→ **Reading text**
# # # #
As air pollution steadily worsens across China, at least some people are reaping benefits, like the creators of these “fashionable” face masks that are seeing high demand on web sites like Taobao, for people “who want to look good” while avoiding the smog.
Bedazzled and befuzzled face masks as accessories are becoming as ubiquitous across China’s cities as cell phone charms and vanity glasses, according to SCMP.
“When the air is bad, people who don’t wear masks are like ET,” Chen Dawei, Beijing-based designer, cyclist, and face mask enthusiast said.
A bit of a stretch, Chen. But while face masks have been commonplace on China city streets since the Sars outbreak, new brands and styles of masks are now becoming available based on functionality and fashion to combat increasing smog levels.
Wu Wenxi has been privately selling N95 masks since 2003, when Sars hit China. “When Sars went away, sales of masks fell,” she said. “Now more types of masks have come out because of PM2.5.”
# # # #
→ **Information supplied**
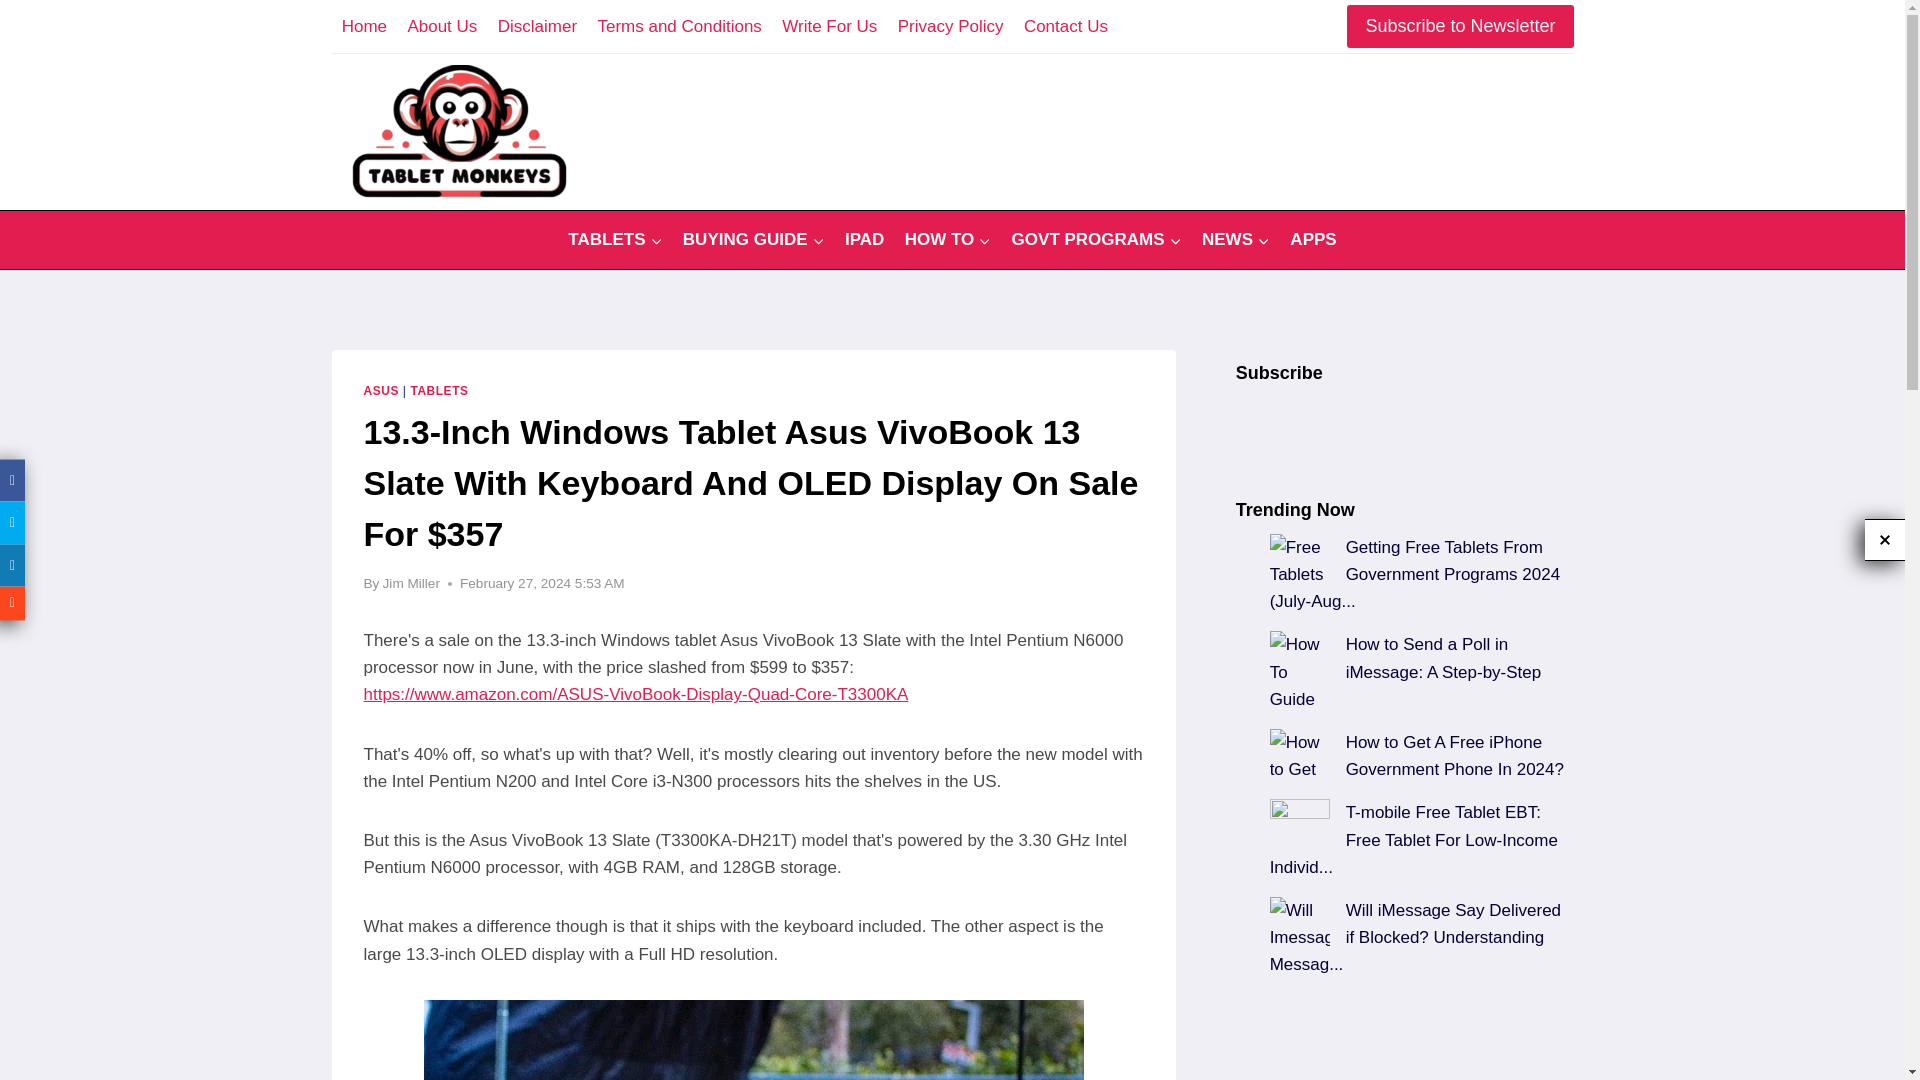  I want to click on APPS, so click(1314, 240).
# # # #
→ **Requests**
a) Answer these questions using the face mask article:
(i) Which website is named as seeing high demand for the masks?
(ii) In which city is Chen Dawei based?
(iii) In what year did Wu Wenxi start selling N95 masks?
b) Rewrite the stretch of the face mask article from "Bedazzled and befuzzled" through "mask enthusiast said.", putting "key chains" in place of "cell phone charms".
Answer from the text alone.

→ **Completed exercise**
a)
(i) Taobao
(ii) Beijing
(iii) 2003

b)
Bedazzled and befuzzled face masks as accessories are becoming as ubiquitous across China’s cities as key chains and vanity glasses, according to SCMP.
“When the air is bad, people who don’t wear masks are like ET,” Chen Dawei, Beijing-based designer, cyclist, and face mask enthusiast said.